Steven Kelk has the notes from the final session, which was a review of what we achieved during the workshop, and which contains the To Do list. Both he and Philippe have the notes about modifications for the Who is Who in Phylogenetic Networks website, which is likely to be the first outcome-project tackled.

Thankyou to everybody who participated in the workshop. It seemed to be very productive, with a number of concrete outcomes that will be interesting to review at the next workshop.

Distinguishability in Phylogenetic Networks, photos


Evidence that we were in the Netherlands.



Evidence that we did some work.



Left to right: Steven Kelk, David Morrison, Mike Steel, Philippe Gambette (obscured), Tiago Tresoldi, Claudia Solis-Lemus, Fabio Pardi, Simone Linz, Mark Jones.

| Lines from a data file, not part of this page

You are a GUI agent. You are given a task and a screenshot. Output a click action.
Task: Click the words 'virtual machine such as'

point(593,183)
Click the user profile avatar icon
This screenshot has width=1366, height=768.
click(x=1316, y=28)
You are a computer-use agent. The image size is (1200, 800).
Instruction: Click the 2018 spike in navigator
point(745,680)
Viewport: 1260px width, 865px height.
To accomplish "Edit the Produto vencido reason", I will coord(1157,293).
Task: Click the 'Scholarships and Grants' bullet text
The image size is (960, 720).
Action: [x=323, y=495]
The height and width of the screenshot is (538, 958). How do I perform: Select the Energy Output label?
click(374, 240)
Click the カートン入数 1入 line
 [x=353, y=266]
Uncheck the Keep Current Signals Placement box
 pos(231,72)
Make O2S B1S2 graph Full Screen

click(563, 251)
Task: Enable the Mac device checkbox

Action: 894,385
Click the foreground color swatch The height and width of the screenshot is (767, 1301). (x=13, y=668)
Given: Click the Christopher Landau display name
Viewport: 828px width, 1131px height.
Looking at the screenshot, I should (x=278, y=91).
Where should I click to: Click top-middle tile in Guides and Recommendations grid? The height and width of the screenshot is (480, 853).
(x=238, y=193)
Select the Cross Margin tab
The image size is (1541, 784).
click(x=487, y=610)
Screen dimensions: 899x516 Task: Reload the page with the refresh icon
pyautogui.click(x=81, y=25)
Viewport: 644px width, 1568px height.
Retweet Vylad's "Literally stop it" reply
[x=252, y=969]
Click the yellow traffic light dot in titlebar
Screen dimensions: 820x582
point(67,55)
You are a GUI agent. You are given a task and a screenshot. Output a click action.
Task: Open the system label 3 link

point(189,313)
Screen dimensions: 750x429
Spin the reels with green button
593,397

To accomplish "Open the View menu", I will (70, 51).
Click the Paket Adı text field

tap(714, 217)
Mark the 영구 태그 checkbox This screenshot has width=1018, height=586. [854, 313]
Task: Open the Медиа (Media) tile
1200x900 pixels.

Left to right: David Morrison, Cecile Ané, Philippe Gambette (obscured), Katharina Huber, Leen Stougie, Remie Janssen, Yukihiro Murakami, Mattis List, Gereon Kaiping and Charles Semple.


Left to right: David Morrison (obscured), Axel Janke, Steven Kelk, Charles Semple, Claudia Solis-Lemus, Mark Jones (obscured), Fabio Pardi, Leo van Iersel, Simone Linz and Vincent Moulton.


Céline Scornavacca lectures Cecile Ané.


Axel Janke and Leo van Iersel contemplate methods for infering hybridization.


Philippe Gambette and Guido Grimm.


Mozes Blom and Jim Whitfield.


Mike Steel and Luay Nakhleh.


Luay delivers his Final Message, to Mozes Blom, Cecile Ané, Katharina Huber and Charles Semple.